Secondary School, Santa Elena
Location: Santa Elena, Pangoa, Satipo, Junín, Peru.
Cost: 185,000 USD
Build area: 700 m²
Architecture: Asociación Semillas para el Desarrollo Sostenible + Paulo Afonso + Bosch Arquitectos.
Management: Asociación Semillas para el Desarrollo Sostenible and Volcafe Speciality Peru (VSP) Generaciones.
Cooperation: Procesadora del Sur S.A, VSP Generaciones Association, Authorities of village of Santa Elena, Pangoa District Educational Management Unit, Pangoa Municipality.
Team : Marta Maccaglia, Paulo Afonso, Borja Bosch, Ignacio Bosch (Architecture), Tom Lange, Bastian Fuelles (Interinstitucional mediator – VSP Generaciones), Manuel Cardenas Aspajo (Engineering).
Construction: Javier Garcia Paucar, Elias Martinez Ramos.
Photography: © Marta Maccaglia.
Construction takes place in the community of Santa Elena, in the rural Selva Central region of Peru.

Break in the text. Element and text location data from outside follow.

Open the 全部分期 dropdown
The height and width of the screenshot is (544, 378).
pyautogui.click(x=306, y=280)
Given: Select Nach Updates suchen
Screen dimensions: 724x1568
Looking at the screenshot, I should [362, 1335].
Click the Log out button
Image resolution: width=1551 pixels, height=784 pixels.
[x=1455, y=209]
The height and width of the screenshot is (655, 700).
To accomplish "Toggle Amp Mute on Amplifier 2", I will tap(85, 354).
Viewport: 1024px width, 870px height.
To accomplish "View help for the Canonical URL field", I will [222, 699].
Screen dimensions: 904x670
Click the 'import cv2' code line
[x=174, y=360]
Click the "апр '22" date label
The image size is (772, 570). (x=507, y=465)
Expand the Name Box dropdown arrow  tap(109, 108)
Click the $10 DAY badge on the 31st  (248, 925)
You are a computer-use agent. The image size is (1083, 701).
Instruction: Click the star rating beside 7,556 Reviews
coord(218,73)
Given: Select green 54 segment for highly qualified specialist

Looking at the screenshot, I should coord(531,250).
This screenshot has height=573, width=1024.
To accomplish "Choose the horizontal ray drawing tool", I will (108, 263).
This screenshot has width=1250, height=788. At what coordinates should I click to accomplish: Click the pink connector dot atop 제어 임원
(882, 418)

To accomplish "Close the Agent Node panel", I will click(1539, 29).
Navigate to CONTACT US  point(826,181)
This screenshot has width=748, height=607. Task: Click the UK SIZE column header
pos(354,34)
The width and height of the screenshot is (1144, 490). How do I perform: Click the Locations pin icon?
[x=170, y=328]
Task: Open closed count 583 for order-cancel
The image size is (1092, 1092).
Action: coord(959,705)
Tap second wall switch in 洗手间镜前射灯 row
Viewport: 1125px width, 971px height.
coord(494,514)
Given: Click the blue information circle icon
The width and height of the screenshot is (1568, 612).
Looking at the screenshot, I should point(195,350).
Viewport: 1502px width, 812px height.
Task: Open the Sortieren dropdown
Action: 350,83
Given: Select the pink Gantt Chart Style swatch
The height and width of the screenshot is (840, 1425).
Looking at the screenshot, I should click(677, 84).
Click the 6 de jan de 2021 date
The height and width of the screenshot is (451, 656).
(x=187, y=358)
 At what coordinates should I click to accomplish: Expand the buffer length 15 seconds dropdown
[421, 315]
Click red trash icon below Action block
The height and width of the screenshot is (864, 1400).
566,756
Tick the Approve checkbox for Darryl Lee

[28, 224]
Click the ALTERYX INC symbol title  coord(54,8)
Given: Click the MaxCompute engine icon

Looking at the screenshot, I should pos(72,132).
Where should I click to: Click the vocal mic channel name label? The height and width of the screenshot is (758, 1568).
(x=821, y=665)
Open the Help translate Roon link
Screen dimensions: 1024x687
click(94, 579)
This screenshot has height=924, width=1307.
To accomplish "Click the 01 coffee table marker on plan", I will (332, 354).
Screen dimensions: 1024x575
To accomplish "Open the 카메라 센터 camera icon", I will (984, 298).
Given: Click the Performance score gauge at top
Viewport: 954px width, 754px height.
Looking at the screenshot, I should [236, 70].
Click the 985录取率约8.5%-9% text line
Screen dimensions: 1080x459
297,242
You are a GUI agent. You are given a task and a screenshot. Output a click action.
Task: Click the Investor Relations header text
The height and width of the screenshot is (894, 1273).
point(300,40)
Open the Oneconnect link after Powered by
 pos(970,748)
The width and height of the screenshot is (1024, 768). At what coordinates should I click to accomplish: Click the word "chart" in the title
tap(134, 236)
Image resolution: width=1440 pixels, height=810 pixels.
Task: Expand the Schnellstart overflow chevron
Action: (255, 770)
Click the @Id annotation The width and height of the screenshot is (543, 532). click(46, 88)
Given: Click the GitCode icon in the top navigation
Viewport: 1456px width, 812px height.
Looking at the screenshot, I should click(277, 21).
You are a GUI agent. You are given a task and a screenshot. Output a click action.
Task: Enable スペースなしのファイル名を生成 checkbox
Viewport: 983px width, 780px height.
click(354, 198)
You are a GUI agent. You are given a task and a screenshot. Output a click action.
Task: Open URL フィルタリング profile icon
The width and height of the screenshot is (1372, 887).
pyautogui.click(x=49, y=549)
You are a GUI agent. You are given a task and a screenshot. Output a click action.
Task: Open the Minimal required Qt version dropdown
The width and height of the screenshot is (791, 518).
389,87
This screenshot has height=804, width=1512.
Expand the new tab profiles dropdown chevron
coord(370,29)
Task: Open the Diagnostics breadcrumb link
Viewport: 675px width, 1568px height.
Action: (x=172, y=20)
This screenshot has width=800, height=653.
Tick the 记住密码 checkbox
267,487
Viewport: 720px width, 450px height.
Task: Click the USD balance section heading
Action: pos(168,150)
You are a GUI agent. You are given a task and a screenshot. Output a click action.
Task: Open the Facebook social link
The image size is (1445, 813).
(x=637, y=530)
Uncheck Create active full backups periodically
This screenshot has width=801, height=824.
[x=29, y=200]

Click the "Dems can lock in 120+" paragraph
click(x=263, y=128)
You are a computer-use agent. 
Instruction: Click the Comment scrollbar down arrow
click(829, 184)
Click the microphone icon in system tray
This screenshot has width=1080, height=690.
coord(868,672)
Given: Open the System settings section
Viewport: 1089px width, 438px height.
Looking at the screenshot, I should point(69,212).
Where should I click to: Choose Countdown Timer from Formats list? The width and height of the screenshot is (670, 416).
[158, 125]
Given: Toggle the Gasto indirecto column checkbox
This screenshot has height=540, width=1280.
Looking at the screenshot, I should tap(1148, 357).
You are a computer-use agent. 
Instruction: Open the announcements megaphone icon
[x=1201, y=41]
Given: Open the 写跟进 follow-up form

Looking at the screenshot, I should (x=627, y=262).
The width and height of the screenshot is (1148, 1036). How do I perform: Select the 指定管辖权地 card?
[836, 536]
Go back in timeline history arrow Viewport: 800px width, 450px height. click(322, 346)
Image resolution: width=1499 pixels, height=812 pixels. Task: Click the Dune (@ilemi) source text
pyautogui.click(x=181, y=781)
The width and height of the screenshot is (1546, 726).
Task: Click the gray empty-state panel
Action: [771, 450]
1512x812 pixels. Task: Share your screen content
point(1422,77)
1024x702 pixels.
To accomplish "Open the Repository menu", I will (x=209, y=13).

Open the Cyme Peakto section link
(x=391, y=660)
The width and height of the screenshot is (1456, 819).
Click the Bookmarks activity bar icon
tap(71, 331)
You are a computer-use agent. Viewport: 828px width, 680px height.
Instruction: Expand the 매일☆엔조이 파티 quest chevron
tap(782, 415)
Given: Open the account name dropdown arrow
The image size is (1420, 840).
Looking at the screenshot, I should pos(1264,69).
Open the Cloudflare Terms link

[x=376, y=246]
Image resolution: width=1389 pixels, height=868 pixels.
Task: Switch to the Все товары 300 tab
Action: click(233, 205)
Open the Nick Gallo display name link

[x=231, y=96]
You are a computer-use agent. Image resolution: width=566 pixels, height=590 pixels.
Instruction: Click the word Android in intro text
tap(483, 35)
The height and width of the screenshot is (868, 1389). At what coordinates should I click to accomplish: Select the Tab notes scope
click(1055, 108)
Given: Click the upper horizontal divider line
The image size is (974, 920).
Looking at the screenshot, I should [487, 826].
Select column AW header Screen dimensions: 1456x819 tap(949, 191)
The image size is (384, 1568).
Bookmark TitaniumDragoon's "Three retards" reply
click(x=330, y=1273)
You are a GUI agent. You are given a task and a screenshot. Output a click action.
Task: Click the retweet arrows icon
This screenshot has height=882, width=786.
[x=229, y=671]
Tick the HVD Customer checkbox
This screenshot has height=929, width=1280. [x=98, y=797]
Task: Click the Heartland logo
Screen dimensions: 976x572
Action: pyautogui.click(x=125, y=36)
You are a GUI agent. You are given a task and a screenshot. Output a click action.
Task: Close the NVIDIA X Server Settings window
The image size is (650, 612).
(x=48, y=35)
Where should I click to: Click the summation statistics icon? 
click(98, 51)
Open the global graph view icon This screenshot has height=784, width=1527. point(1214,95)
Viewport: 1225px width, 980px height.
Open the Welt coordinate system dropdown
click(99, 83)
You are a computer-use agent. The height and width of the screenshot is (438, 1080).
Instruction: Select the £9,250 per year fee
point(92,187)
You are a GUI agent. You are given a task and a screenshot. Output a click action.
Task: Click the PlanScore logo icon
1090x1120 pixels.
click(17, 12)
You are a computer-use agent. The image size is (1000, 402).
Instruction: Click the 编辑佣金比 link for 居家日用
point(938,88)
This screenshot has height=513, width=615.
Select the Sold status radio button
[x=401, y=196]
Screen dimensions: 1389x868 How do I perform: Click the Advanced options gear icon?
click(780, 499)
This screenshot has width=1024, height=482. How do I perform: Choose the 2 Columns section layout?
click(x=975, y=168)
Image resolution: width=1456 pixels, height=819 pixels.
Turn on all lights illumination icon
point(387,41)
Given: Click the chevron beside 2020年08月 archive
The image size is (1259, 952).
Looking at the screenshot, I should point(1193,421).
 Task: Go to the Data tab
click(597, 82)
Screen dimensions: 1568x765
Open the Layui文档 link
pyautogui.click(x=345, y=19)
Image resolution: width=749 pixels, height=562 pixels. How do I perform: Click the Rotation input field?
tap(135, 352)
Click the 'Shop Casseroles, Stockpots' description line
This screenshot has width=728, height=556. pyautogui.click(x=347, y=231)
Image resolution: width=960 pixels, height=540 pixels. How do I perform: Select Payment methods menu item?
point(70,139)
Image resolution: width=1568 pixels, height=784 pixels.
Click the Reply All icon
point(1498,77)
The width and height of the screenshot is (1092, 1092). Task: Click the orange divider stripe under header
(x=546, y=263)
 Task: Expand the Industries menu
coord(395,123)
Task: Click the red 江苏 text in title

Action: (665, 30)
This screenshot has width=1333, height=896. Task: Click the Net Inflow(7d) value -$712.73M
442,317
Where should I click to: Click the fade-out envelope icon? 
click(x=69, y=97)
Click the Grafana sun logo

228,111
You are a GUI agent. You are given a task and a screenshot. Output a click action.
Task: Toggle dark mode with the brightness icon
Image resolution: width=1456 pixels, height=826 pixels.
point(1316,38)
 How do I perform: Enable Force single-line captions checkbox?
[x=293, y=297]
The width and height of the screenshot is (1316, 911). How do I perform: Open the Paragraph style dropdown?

The project started with research to determine the community’s strengths and weaknesses, and to discuss the hopes and wishes of its citizens. The citizens expressed their desire to rebuild their future and put behind them a painful past of political abandonment and considerable suffering due to terrorism. Ultimately, education has been the most effective tool for collective growth in the community of Santa Elena.
The school accommodates 200 students, and gives young people in this rural area the opportunity to continue secondary level studies. It is strategically located close to several population centres, making it accessible for the greatest possible number of students.
The infrastructure consists of a compact volume with a large sports yard. The construction includes covered “open” spaces, a double-height central hall, and a corridor along the axis of the infrastructure connecting the classrooms to the administrative block. All spaces “between the classrooms,” such as laboratories and the library, were promoted as “open spaces,” for public use.
The architectural proposal was tailored to the geographical, morphological, and climatic conditions of the area, and to the cultural and social conditions of the community. In most cases, the school in a rural community serves not only as a place to study, but also as a place for recreation and one where anyone in the community can get together. Santa Elena is another example of a village where a school provides the only real “public” infrastructure.